XLE – Energy Select Sector SPDR ETF – Shares of the energy exchange-traded fund, which reflects the total return of the Energy Select Sector of the S&P 500 Index, declined 1.30% to $56.60. Near-term options activity on the fund suggests shares of the underlying could remain range-bound through expiration in March. One trader initiated a sold strangle on the XLE by shedding 10,000 calls at the March $58 strike for a premium of $0.68 each in combination with the sale of 10,000 puts at the March $55 strike for $0.93 apiece. Gross premium pocketed by the investor amounts to $1.61 per contract. The trader keeps the full amount of premium if shares of the Energy fund trade within the range of the strike prices described through expiration day in March. The investor is vulnerable to potentially deleterious losses if shares of the underlying stock rally above the upper breakeven price of $59.61, or if the share price falls below the lower breakeven point at $53.39, ahead of expiration.

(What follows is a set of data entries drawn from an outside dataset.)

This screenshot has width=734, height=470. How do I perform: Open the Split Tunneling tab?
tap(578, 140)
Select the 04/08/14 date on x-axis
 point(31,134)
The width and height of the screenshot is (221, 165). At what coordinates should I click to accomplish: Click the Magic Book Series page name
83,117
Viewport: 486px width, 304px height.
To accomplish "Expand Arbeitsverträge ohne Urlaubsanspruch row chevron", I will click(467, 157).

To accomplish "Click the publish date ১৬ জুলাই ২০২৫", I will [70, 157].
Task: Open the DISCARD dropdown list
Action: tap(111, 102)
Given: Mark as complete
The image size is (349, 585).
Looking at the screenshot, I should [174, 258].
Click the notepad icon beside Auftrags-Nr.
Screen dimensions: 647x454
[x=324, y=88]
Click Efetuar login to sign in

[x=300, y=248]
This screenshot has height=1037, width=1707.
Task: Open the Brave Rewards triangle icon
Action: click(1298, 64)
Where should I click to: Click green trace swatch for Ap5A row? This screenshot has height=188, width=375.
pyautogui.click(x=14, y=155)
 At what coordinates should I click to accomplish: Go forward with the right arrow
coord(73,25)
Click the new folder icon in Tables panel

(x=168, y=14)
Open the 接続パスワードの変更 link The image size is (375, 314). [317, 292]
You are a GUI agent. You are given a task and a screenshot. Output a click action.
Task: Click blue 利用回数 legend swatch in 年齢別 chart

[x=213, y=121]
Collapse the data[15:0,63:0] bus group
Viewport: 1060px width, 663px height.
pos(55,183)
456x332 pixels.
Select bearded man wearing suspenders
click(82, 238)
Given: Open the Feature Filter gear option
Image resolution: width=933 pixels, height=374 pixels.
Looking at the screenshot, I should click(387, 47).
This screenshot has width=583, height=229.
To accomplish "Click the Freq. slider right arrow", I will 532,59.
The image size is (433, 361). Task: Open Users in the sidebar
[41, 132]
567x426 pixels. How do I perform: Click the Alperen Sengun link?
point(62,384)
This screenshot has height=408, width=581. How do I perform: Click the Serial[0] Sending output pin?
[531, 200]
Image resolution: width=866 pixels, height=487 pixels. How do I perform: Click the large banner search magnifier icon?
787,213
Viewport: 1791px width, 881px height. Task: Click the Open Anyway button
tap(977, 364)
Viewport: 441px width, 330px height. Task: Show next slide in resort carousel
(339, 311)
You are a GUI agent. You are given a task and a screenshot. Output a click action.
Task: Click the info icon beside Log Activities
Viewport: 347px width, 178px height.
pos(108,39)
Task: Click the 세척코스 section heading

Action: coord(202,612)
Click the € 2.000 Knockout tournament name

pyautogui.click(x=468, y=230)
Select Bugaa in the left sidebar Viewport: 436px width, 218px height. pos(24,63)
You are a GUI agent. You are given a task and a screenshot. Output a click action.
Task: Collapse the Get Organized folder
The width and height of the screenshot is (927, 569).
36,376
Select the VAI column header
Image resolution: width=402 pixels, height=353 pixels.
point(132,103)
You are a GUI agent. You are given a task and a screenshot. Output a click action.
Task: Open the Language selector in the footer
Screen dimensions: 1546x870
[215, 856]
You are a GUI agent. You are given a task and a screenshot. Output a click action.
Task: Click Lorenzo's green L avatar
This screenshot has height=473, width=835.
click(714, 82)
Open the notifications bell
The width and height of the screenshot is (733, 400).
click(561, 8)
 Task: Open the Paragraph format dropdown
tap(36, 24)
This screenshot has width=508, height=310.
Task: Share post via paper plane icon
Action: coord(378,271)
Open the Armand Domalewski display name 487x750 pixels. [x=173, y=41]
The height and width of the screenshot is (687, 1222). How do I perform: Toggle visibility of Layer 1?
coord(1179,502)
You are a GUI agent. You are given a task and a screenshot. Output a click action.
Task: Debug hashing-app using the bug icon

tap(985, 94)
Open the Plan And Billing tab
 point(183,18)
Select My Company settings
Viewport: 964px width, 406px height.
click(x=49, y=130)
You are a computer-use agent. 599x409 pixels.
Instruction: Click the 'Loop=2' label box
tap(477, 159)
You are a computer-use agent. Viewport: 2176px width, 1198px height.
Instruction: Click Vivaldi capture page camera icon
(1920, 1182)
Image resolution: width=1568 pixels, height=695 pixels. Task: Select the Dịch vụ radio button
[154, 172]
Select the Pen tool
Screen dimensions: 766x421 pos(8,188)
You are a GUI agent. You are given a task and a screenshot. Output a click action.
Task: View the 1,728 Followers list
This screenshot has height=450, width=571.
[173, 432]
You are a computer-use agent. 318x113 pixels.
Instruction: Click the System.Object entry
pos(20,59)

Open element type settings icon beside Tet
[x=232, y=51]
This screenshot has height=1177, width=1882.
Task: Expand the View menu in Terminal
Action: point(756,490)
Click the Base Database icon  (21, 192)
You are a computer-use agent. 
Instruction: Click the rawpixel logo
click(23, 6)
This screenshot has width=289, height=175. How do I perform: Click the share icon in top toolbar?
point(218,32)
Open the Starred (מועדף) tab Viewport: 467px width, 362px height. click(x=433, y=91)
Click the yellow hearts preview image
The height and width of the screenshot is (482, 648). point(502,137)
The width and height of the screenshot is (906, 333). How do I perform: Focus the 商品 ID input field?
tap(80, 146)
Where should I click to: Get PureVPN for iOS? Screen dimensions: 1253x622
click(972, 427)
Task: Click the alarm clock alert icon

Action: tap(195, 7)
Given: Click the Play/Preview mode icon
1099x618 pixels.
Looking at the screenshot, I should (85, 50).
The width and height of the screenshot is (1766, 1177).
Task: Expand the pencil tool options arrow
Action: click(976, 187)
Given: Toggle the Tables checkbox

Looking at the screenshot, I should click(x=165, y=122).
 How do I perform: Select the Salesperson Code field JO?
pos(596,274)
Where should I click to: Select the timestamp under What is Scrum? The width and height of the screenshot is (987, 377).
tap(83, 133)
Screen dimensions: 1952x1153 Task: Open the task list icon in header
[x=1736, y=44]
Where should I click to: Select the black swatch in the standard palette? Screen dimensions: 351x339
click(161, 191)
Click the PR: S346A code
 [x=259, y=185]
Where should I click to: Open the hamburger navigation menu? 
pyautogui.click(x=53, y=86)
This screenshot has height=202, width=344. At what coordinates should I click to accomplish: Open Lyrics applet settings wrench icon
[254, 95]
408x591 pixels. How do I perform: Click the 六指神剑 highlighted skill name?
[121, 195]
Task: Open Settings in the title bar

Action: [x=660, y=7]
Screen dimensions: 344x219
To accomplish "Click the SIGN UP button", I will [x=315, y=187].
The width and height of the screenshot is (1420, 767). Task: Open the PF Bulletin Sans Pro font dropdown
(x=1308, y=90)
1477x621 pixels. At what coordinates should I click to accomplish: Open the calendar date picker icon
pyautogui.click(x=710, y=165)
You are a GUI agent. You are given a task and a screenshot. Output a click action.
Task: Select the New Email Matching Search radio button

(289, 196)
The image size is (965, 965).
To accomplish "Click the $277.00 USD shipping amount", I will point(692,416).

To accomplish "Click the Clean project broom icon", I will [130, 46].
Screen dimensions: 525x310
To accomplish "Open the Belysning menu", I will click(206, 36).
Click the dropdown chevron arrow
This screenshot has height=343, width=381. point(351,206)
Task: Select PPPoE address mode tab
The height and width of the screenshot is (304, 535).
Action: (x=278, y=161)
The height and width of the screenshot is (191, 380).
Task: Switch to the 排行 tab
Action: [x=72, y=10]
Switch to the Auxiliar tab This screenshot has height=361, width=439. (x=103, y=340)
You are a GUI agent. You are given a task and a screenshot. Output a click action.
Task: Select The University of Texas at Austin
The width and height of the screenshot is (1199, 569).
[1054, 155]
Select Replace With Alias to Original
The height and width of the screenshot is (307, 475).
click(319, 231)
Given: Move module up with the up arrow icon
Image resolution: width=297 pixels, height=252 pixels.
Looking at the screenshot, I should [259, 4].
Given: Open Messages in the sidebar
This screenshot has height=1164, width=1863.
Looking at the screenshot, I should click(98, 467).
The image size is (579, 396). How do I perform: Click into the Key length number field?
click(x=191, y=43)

LOW – Lowe’s Companies, Inc. – The overall reading of options implied volatility on home improvement retailer, Lowe’s Companies, contracted 19.39% to 23.89% this morning after the firm reported fourth-quarter earnings of $0.14 per share, which beat average analyst expectations by two pennies a share. It looks like some options investors may be taking profits by selling-to-close long call positions today with shares of the underlying stock up 0.30% to $23.20. Traders shed roughly 4,000 calls at the now in-the-money March $23 strike for an average premium of $0.75 apiece. Investors traded more than 12,300 contracts on LOW within the first forty-five minutes of the trading session.

AIG – American International Group, Inc. – Shares of the insurance company are up 5.50% to $28.00 in morning trading. The rally in the price of the underlying spurred demand for call options on the stock by investors initiating bullish positions. Options traders exchanged more than 4.2 call options on AIG to each single put option in play thus far in the session. Options implied volatility is up roughly 9.8% to 70.45% as of 10:25 am (EDT), and more than 15,700 contracts have changed hands on the stock.

CA – CA, Inc. – Shares of the information technology management software company are trading 1.30% lower this morning to $22.22 inspiring put activity in the near-term March contract. Approximately 3,900 in-the-money puts traded at the March $22.5 strike for an average premium of $0.70 apiece. It is unclear at this point whether the puts were purchased or sold. If the investor is purchasing the put options, he likely expects CA’s share price to continue to erode ahead of expiration in a few weeks. However, if the contracts were sold, the trader retains the $0.70 premium per contract on the transaction if CA’s shares rally above $22.50 by expiration day.